Of the total participants (N = 132), 76 participants had a schizophrenia diagnosis (SZ) while 56 were healthy controls (HC). All 132 active and control participants across the three sites were enrolled in the study for a mean of 156 days with a standard deviation of 65 days. The participants in Boston were enrolled in the study for a mean of 145 days with a standard deviation of 80 days. The participants at Bangalore were enrolled in the study for a mean of 195 days with a standard deviation of 66 days while the Bhopal group of participants were enrolled in the study for a mean of 126 days with a standard deviation of 18 days. Participant demographic characteristics are detailed in Table 1.

### Relapse Overview and Data Quality

In total, 20 participants experienced clinical relapses prior to August 1st 2022. 17 participants had one relapse, while three participants had two. Five relapses were related to reports of hospitalization, 2 were in connection with suicidal attempts or significant suicidal ideations, 4 were detected via 25% increases in monthly Positive and Negative Syndrome Scale (PANSS) scores, and the remainder, 9, were related to sudden and significant increases in psychosis symptoms requiring clinical intervention (e.g., medication dose increase). All relapses were either identified through self-report during monthly in-person or virtual consultations or by accessing medical records each month. The distribution of relapses across all three sites is depicted below (see Table 2). Using the Python package scipy, a chi-squared test was performed on the number of patients who experienced a relapse and the number of patients who did not relapse during the study across the three sites. The results suggest there was no statistically significant variation in the frequency of relapses across the three different sites (χ2 = 3.98, df = 2, p = 0.14).

In this study, data quality was defined as the ratio between the number of actual data points collected and the number of data points that would have been collected if all participants had completed all required surveys and all participant smartphones had transmitted all relevant passive data. The data quality across all three SHARP sites was relatively uniform, with an average active data quality of 28.5% and average passive data quality of 57.4%, see Table 3.

### Anomaly Detection

Multivariate anomaly detection software was run on each user’s data individually to quantitatively determine the likelihood that each measurement was atypical compared to temporally nearby data points. The data streams were those collected actively, or passively, and those which represented data quality. From these calculations, 132 anomaly detection plots were generated, one for each participant.

WORK TO COMPLETE:
a: In the study excerpt, what was the average passive data quality across the three sites?
b: Return the passage of the study excerpt verbatim, starting with "Multivariate anomaly detection" and going on through "for each participant.".

ENTRIES SHOWN:
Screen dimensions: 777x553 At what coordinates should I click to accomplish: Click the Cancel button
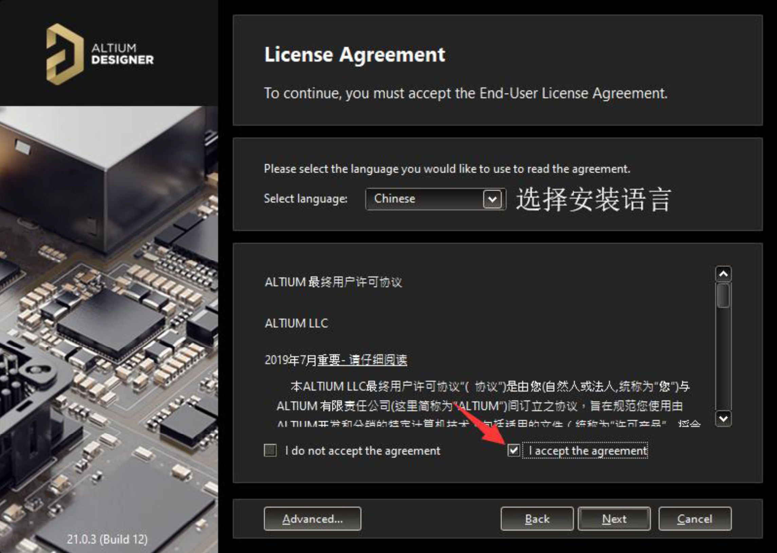pos(695,519)
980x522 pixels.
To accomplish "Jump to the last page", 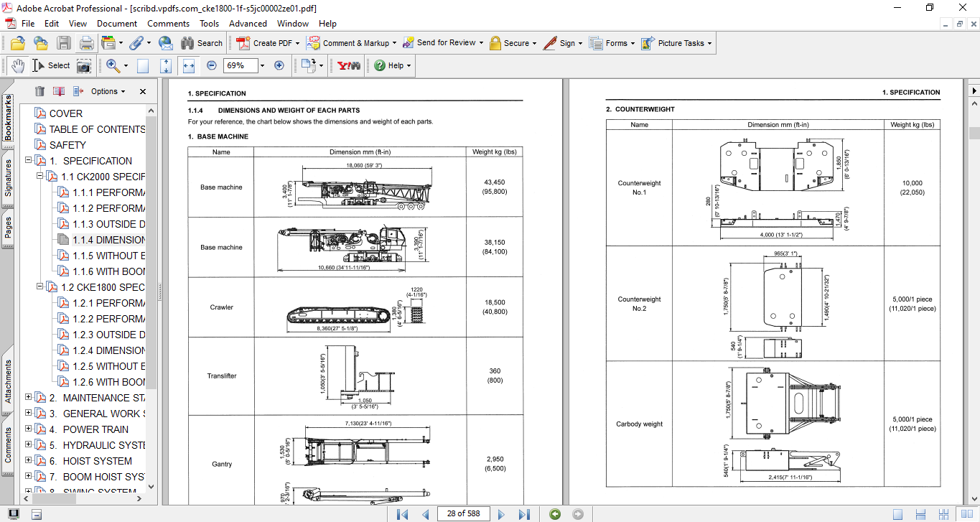I will [x=524, y=514].
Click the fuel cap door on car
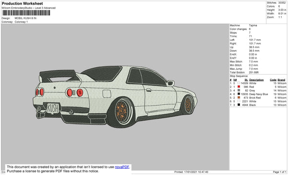The width and height of the screenshot is (288, 175). coord(107,94)
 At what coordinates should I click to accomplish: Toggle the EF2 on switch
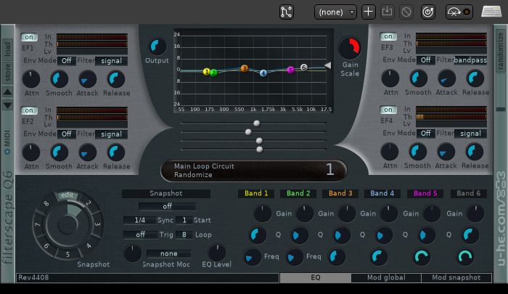(30, 110)
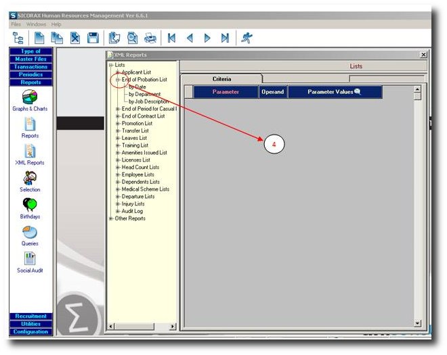The height and width of the screenshot is (355, 447).
Task: Click the running man exit icon
Action: [247, 39]
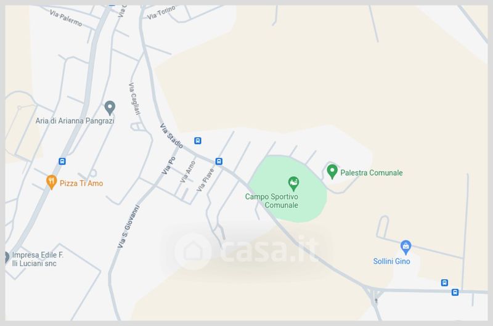Screen dimensions: 493x326
Task: Click the Impresa Edile F.lli Luciani snc pin
Action: pos(7,258)
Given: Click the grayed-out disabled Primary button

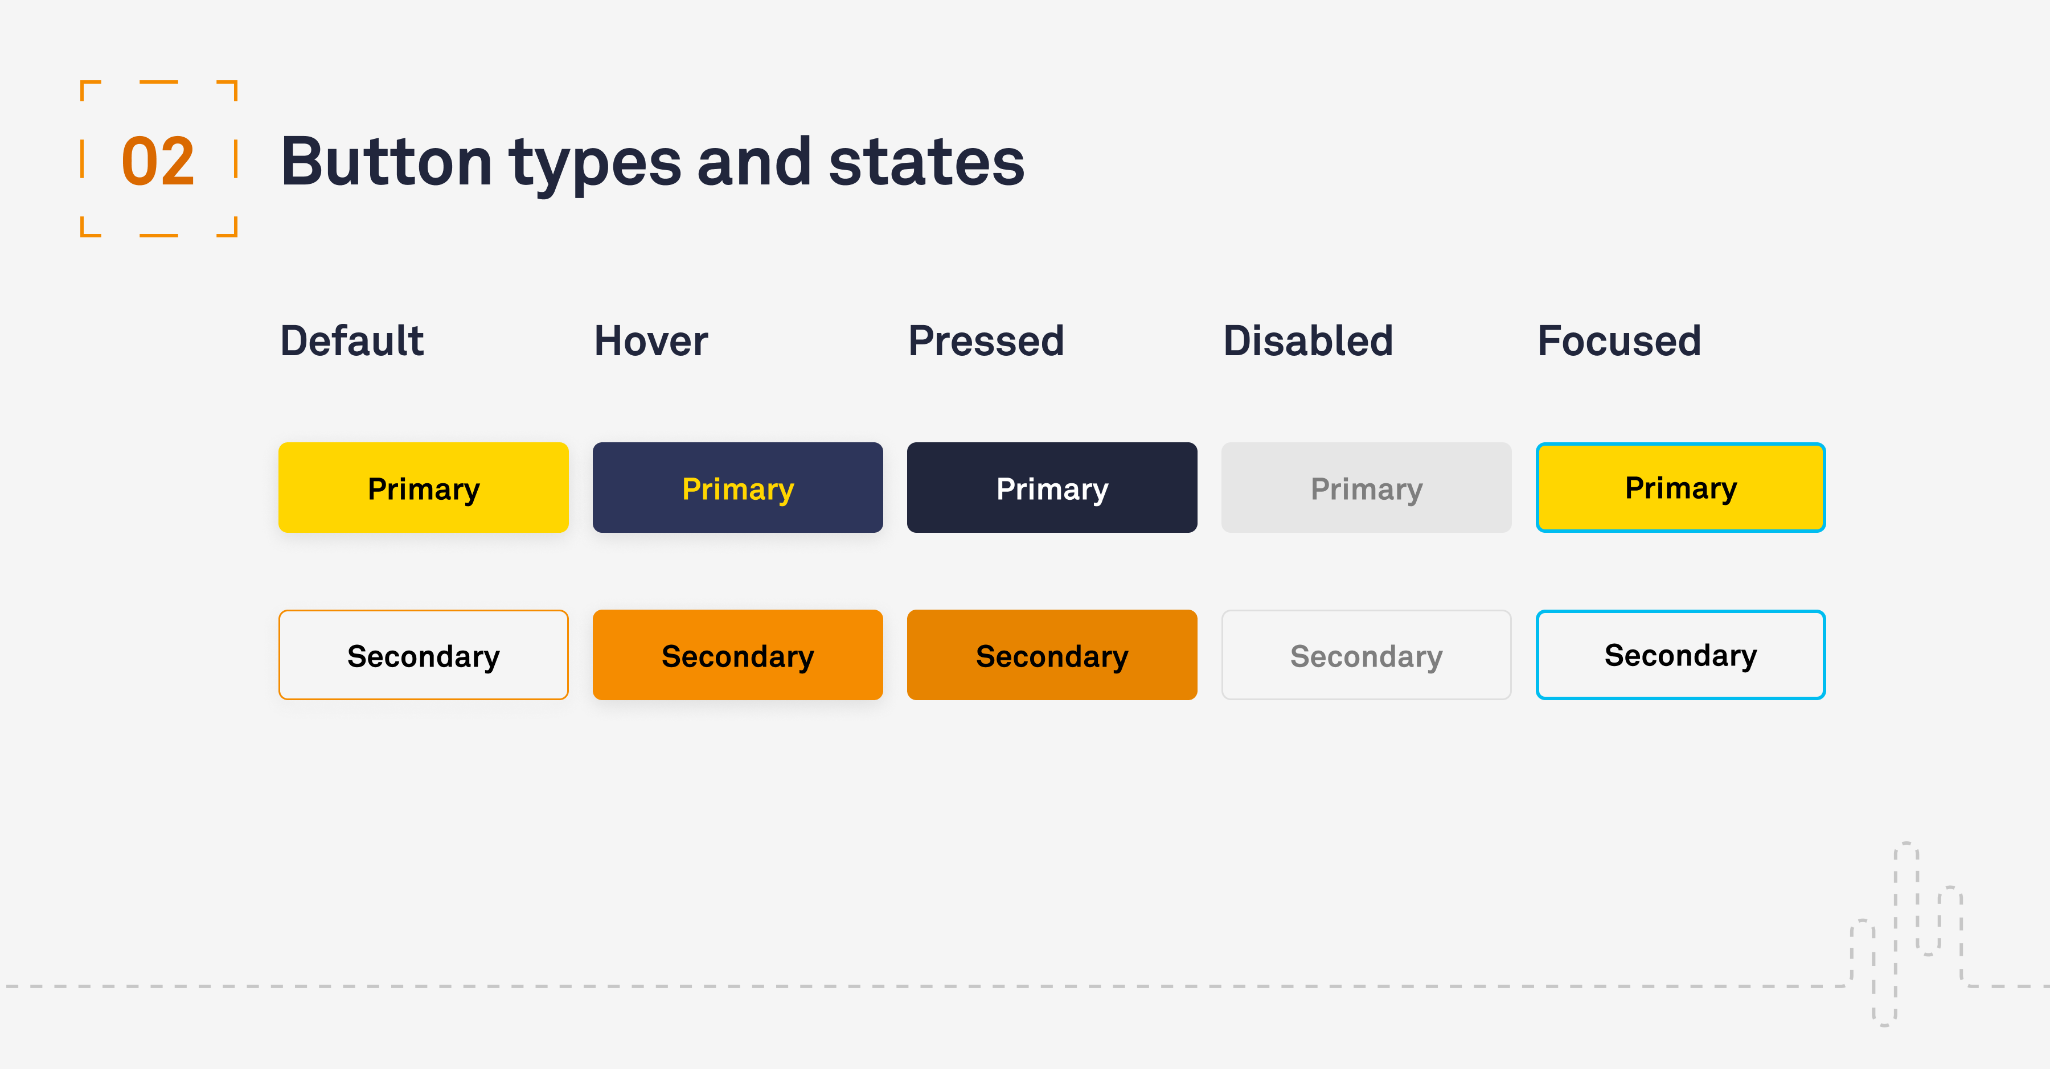Looking at the screenshot, I should pos(1366,488).
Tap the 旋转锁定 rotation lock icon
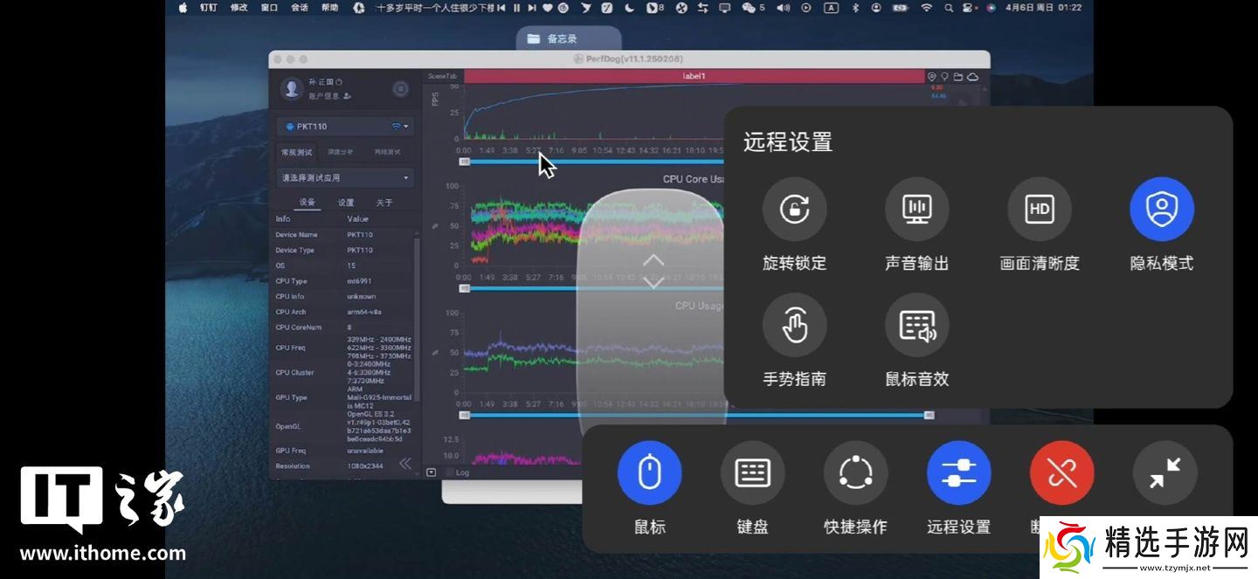The height and width of the screenshot is (579, 1258). (794, 210)
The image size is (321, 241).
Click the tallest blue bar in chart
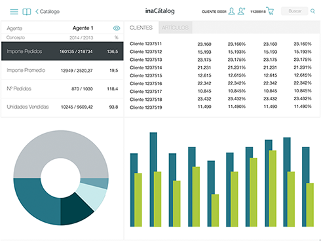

RESPONSES IN ORDER:
a: 57.4%

b:
Multivariate anomaly detection software was run on each user’s data individually to quantitatively determine the likelihood that each measurement was atypical compared to temporally nearby data points. The data streams were those collected actively, or passively, and those which represented data quality. From these calculations, 132 anomaly detection plots were generated, one for each participant.